Но Витёк не был настроен лирически:
– Ты-то, малолетка, молчи, поняла? Мне тоже за тебя статья ни к чему. Ничего с тобой не делали никогда, только разве мороженого поели. Заруби себе – во всех местах!
Клаве захотелось его успокоить. И сделаться ему необходимой, даже в таком своем положении – запечатанном.
Она вспомнила университеты в уборной – давно, в прошлой жизни школьной.
– Не мороженого, а сметаны. Я с тебя сметанку слизну, угостишь?
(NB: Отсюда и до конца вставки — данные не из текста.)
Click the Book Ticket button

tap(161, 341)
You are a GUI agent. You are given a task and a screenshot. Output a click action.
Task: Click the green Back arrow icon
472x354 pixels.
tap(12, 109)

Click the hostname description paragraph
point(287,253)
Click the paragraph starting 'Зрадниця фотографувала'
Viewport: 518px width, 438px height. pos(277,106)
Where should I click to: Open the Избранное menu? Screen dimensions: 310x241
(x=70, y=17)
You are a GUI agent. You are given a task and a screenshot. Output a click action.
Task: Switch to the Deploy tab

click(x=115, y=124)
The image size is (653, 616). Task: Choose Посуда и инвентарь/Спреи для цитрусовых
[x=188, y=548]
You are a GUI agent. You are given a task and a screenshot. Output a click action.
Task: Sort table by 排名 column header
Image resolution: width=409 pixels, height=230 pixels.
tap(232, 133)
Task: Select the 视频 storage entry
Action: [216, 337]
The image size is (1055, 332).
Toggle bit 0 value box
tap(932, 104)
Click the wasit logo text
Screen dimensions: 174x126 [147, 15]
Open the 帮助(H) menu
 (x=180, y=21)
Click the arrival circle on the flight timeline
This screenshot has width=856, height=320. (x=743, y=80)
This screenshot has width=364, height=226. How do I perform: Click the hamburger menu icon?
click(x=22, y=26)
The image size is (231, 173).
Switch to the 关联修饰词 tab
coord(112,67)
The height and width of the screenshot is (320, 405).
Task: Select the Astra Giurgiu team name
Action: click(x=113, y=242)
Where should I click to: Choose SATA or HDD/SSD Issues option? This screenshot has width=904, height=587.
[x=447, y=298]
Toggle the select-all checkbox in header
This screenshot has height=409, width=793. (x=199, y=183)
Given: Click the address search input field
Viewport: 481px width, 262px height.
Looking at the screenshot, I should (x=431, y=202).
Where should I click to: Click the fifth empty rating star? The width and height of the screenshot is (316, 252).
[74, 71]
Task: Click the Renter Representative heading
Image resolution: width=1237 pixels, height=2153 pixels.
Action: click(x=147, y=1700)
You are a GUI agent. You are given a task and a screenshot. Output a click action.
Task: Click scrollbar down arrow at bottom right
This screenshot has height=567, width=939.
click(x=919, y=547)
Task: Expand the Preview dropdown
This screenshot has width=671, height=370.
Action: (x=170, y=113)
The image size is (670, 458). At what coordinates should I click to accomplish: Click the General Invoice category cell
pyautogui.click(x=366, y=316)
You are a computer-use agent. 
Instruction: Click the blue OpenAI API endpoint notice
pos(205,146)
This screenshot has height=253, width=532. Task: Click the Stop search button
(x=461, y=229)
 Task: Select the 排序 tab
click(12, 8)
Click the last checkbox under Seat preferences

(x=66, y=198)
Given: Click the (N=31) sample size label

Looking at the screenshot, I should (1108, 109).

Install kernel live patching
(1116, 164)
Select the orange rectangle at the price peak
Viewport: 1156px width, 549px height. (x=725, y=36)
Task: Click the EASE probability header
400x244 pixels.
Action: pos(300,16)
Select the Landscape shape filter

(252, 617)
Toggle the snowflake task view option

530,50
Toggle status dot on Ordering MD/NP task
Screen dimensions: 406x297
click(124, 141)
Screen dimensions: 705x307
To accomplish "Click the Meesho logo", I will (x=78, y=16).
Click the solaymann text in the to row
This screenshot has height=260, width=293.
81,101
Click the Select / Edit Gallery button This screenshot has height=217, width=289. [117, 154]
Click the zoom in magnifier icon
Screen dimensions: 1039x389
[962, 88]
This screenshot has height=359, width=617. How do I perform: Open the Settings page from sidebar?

Лисичка прибежала, сметанку всю слизала.
И она старалась, гордясь своей властью над самым настоящим мужиком, какого видела не в кино как шварценегеров всяких, а живого – но который может не хуже чем в кино прыгать с самолета, не бояться Свами, убивать, водить вездеход, и делать множество других полезных вещей, из которых самая полезная – способность выделять для маленькой Клавы эту сметанку, от которой, учили в уборной, кожа делается нежная, прыщики проходят и волосы шелковятся. Еще отрастут не хуже чем у Соньки! А цвета солнечного света Соньке не видать ни в жизнь!
Но Витёк не оценил уборных университетов девических, спросил ревниво:
– С такими способностями тебя в самый Сингапурский бордель купят. Свами вас натаскивает? На старичках?
А Клава-то понадеялась, он ее за ласку и преданность снова белым ангелочком назовет!
– Да я... Да ты что?!.. – Она распрямилась, стоя на коленях на краю кровати. – Вот тебе святой крест сестрический, перед Мати, Дочей и Святой Душой: никогда я ни с кого не слизывала до тебя!